Figure 2Electron microscopy, histochemistry, and mtDNA analyses in patient muscle show signs of mitochondrial dysfunction. (A) Electron microscopy of Patient II‐1 skeletal muscle reveals subsarcolemmal accumulation of abnormal mitochondria with paracrystalline inclusions.
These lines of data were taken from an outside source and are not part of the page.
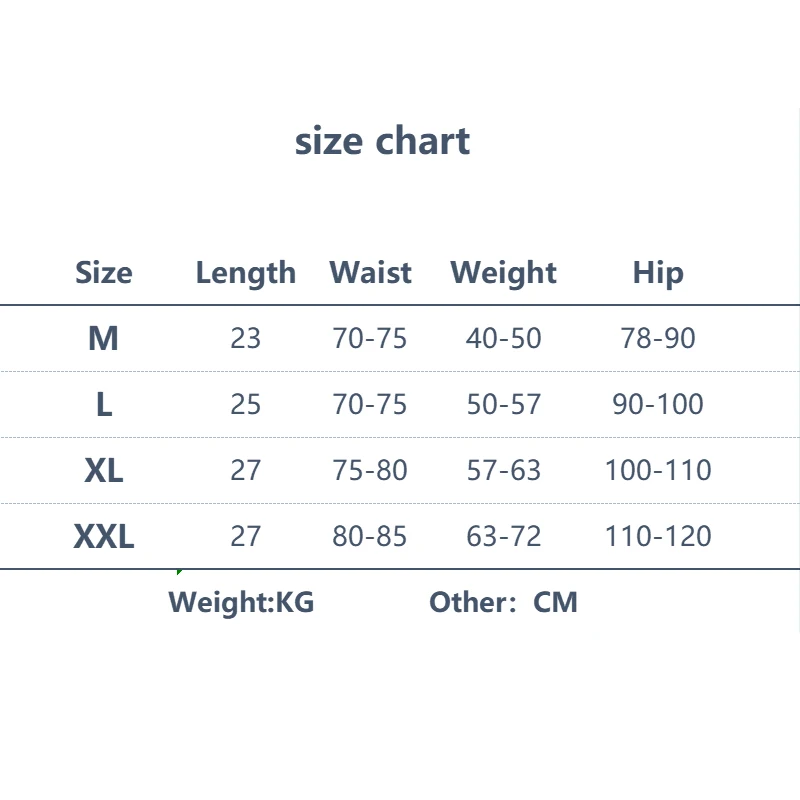Click the "Weight:KG" unit note
This screenshot has width=800, height=800.
[x=241, y=602]
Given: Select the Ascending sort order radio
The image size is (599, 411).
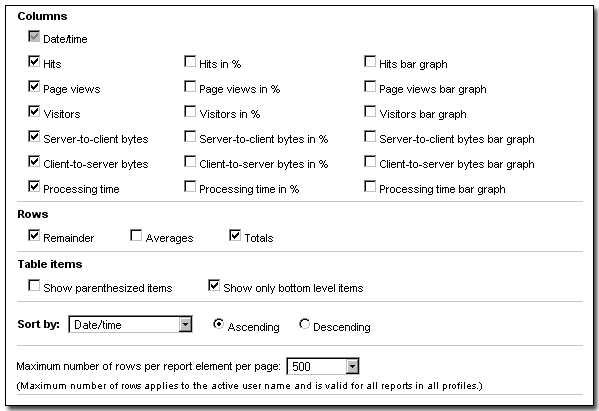Looking at the screenshot, I should coord(218,324).
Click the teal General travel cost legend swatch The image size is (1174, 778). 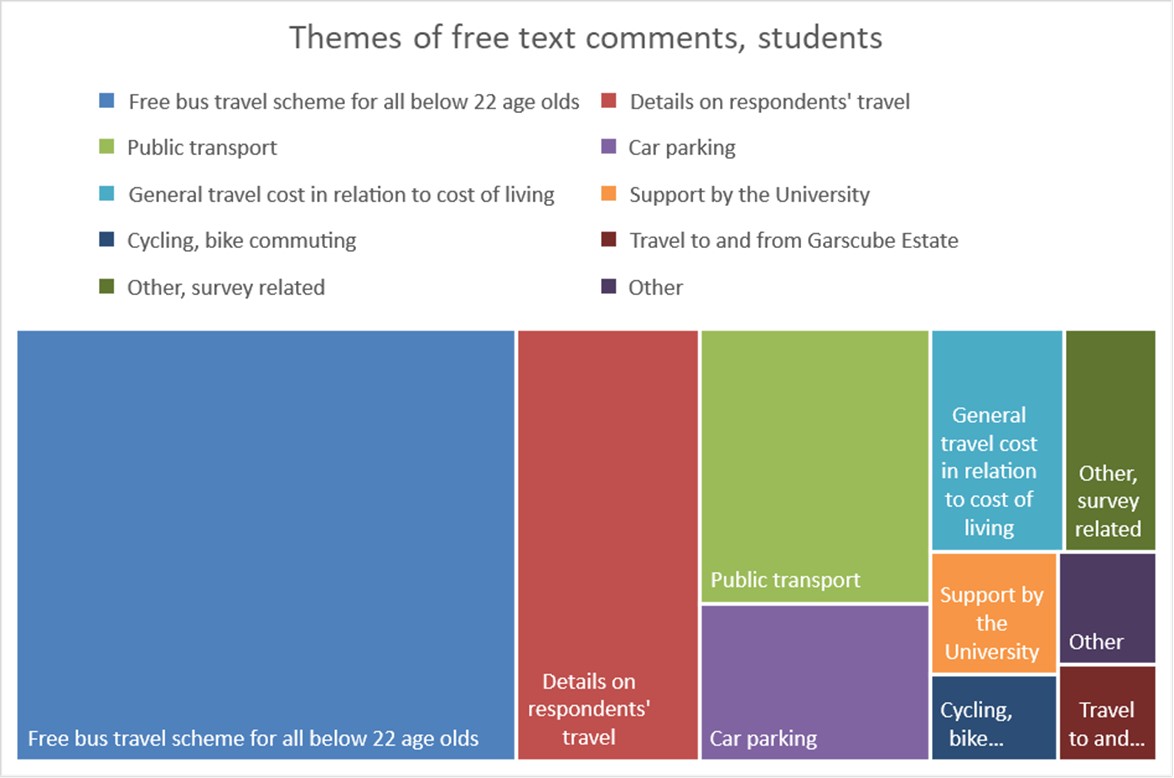point(107,194)
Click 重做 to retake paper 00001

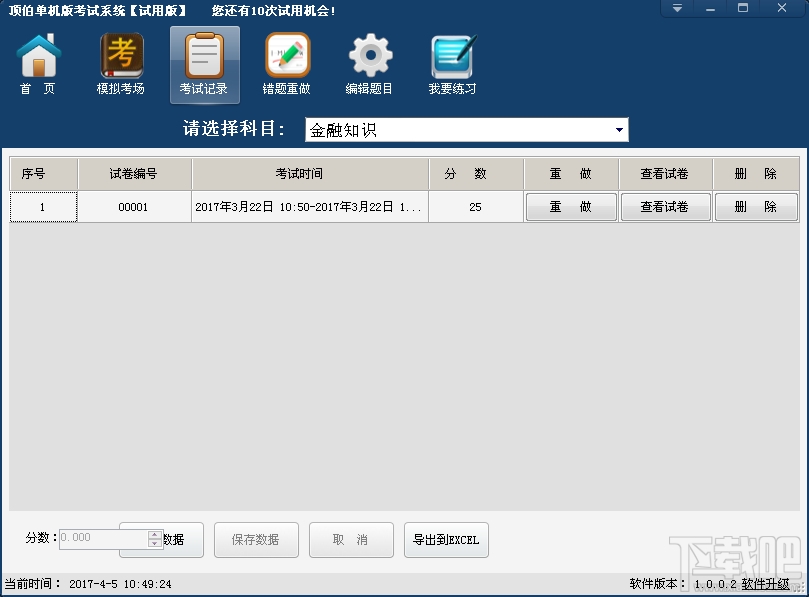[570, 206]
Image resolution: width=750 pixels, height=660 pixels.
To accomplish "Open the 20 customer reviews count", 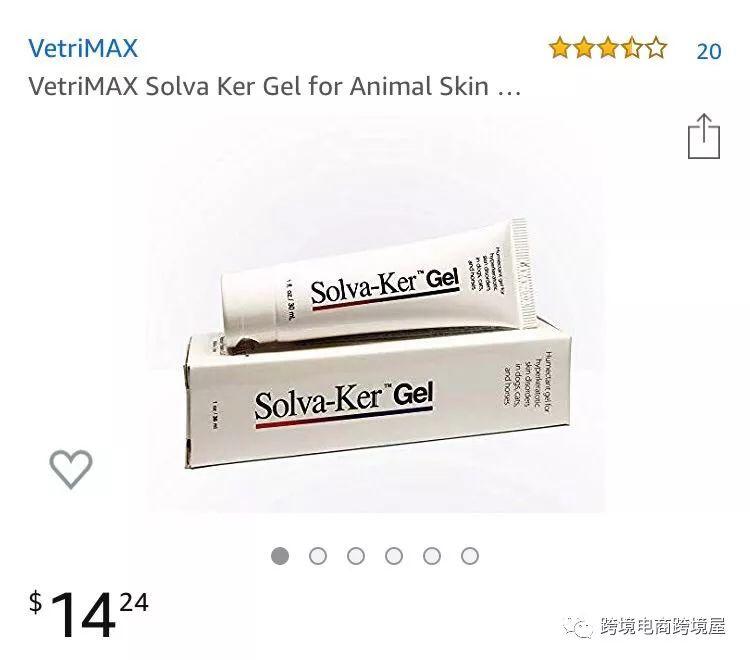I will (709, 51).
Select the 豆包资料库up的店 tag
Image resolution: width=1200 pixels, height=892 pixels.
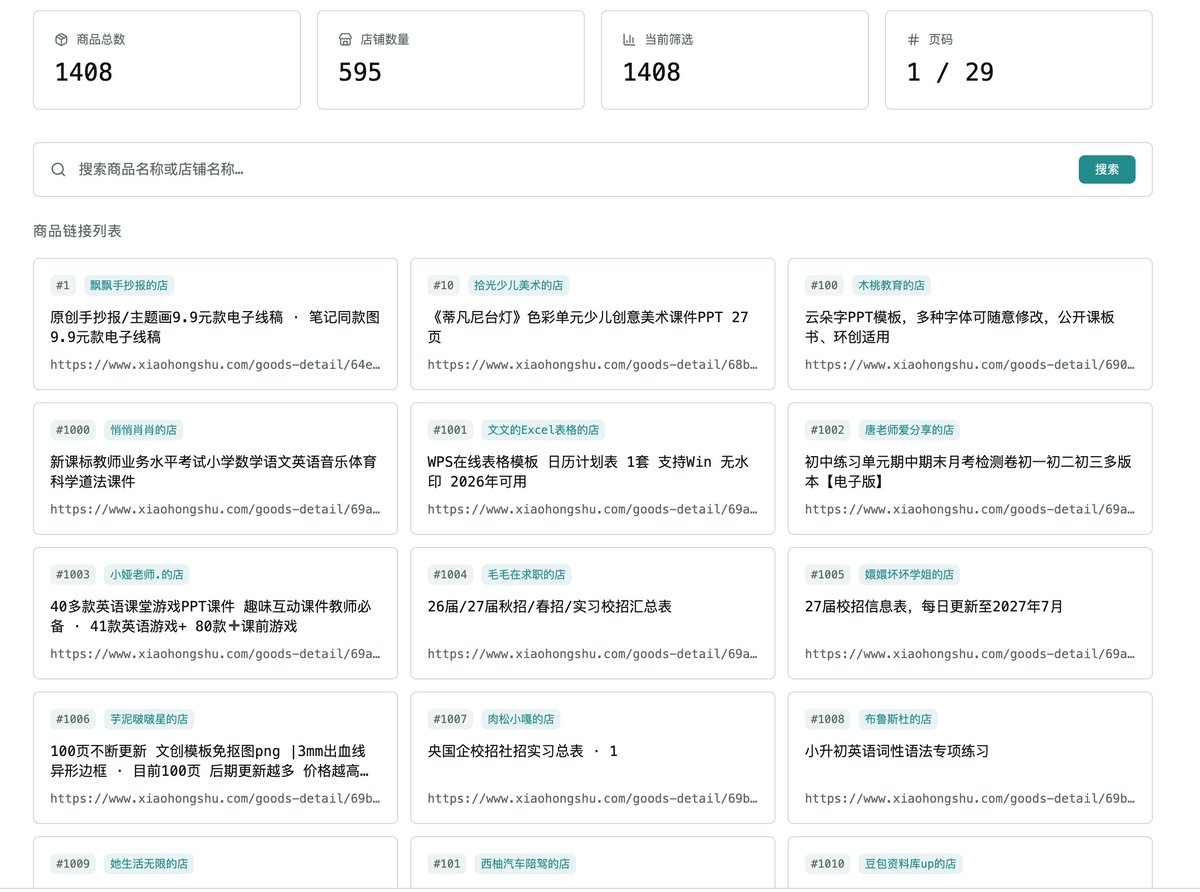tap(910, 863)
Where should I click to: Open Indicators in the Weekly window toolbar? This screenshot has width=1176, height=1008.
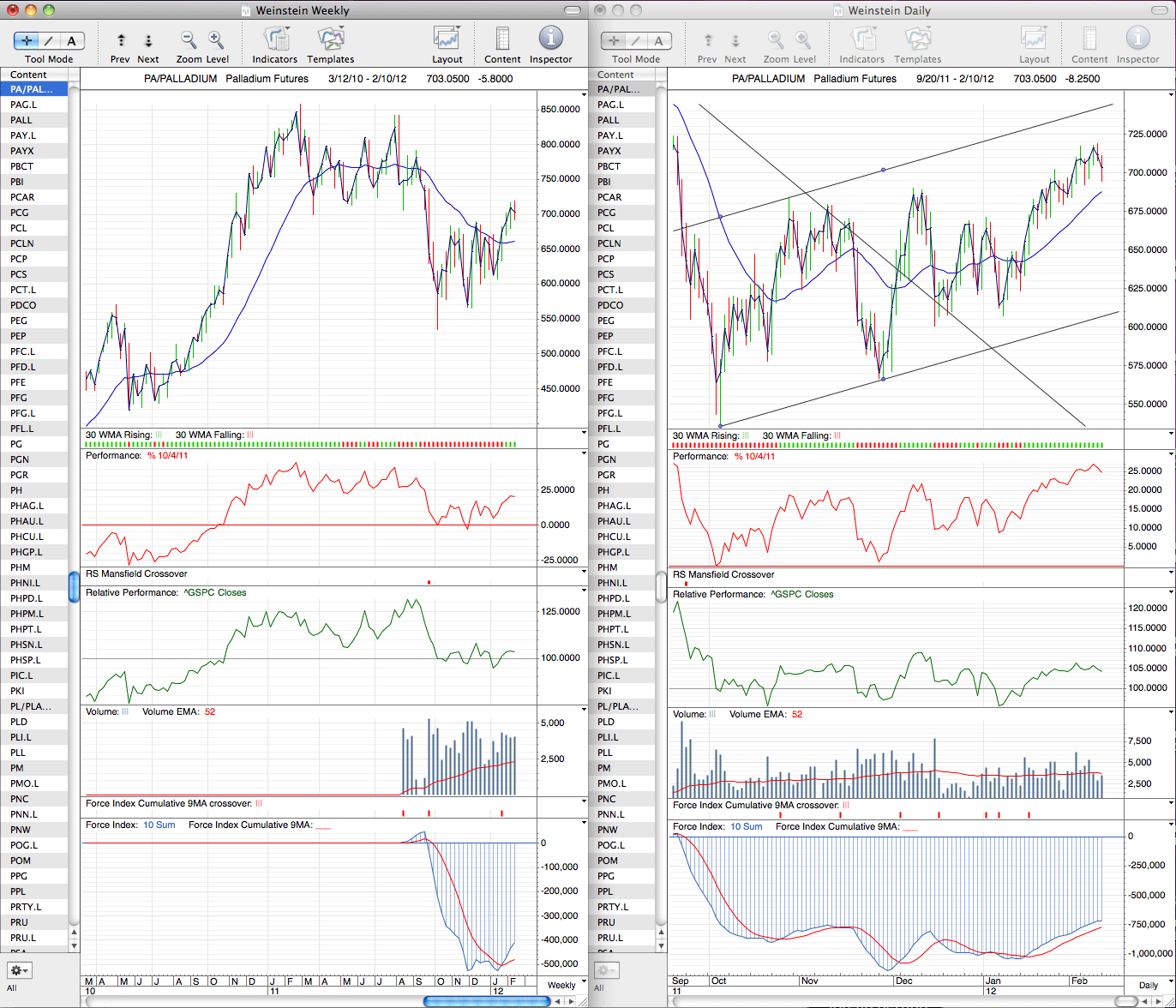click(275, 39)
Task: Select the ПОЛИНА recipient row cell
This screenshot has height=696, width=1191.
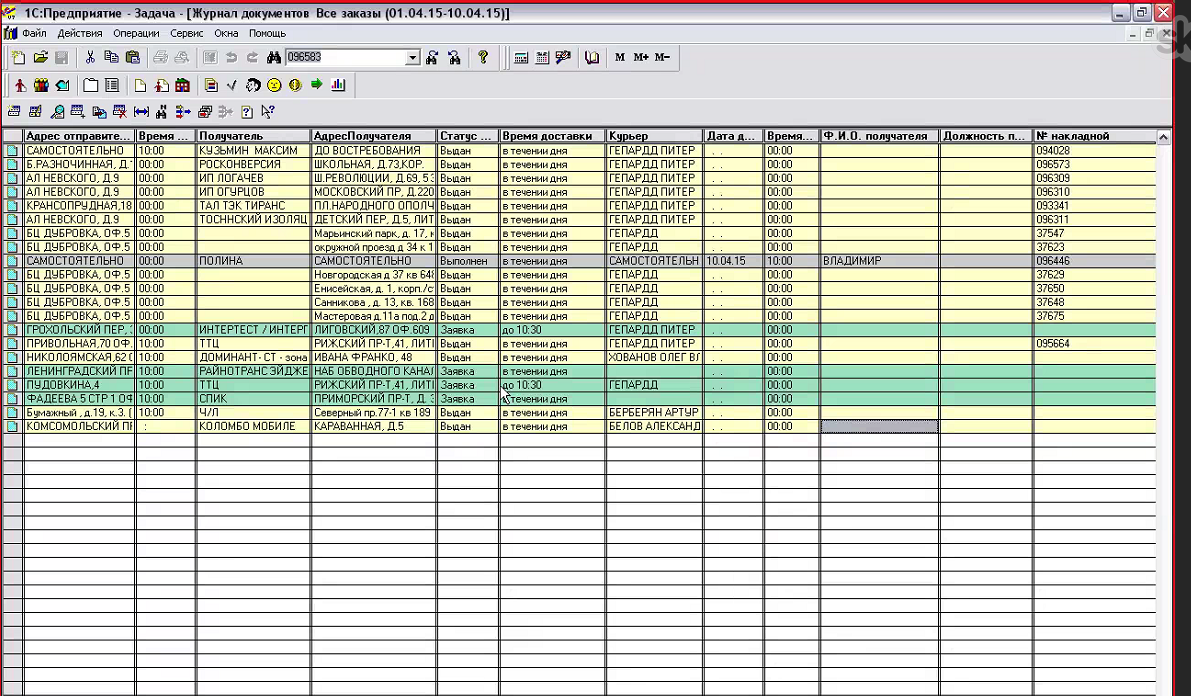Action: pos(252,261)
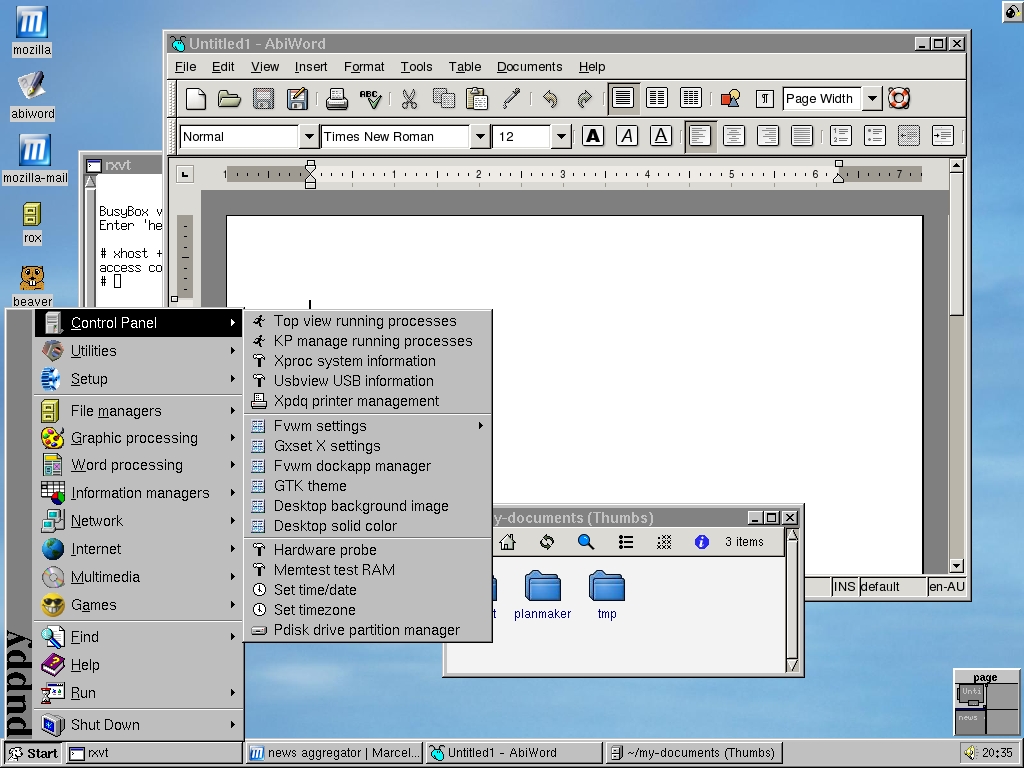Click the Start button in taskbar
Viewport: 1024px width, 768px height.
click(33, 753)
The general region of subsarcolemnal accumulation is indicated with a black bracket and a black arrow points to one of the paracrystalline inclusions. (B) Sequential COX succinate dehydrogenase (SDH) histochemistry demonstrates a mosaic distribution of COX‐deficient muscle fibers (blue) among fibers exhibiting normal COX activity (brown). Illustrated are the images for Patients II‐1, II‐17, II‐8, and II‐10. (C) Long‐range PCR across the major mtDNA shows evidence of variable mtDNA deletions in muscle from patients II‐1, II‐17, II‐8, and II‐10. The black bracket indicates the region of the gel where deletion fragments segregate. (D) Quantitative, single‐fiber real‐time PCR reveals the majority—but not all—of COX‐deficient fibers contain high levels of a clonally expanded mtDNA deletion involving the gene (36 COX‐positive and 36 COX‐deficient fibers laser captured from the biopsy material of patients II‐1, II‐8, and II‐17).
Figure 3POLG2 mRNA and protein levels and mitochondrial membrane potential are decreased in patient fibroblasts. The level of POLG2 RNA and protein was measured in control (C) and patient cells (II‐10 and II‐17). (A) Quantitative real‐time PCR experiments were performed for human GAPDH and POLG2 and expressed as a relative quantitation of POLG2/GAPDH. (B) Mitochondrial lysates were analyzed by Western blotting using a rabbit polyclonal antisera raised against the recombinant human POLG2 protein. POLG2 is represented by the top band visible migrating at 55 kilodaltons (kDa), while two additional lower bands represent nonspecific binding. The black arrow points to the POLG2 band to help distinguish it from the nonspecific bands. (C) Relative quantitation of protein was measured by comparing the intensity of POLG2 and MTCO1 bands in controls and patients. D‐I. JC‐1 fluorescence studies of patient fibroblasts show reduced mitochondrial membrane potential. Imaging visualized mitochondria with inactive (green) or active (red) membrane potential. Membrane potential was assessed in untreated (D, F, H) and rotenone‐treated (E, G, I) fibroblast cells. Control fibroblasts are shown in D, E; Patient II‐1 fibroblast in F, G; Patient II‐17 fibroblast in H, I. A mosaic staining pattern of individual cells is present in patient fibroblasts, with some cells displaying predominantly red staining indicative of active mitochondria in these cells (these cells are marked with a white asterisk).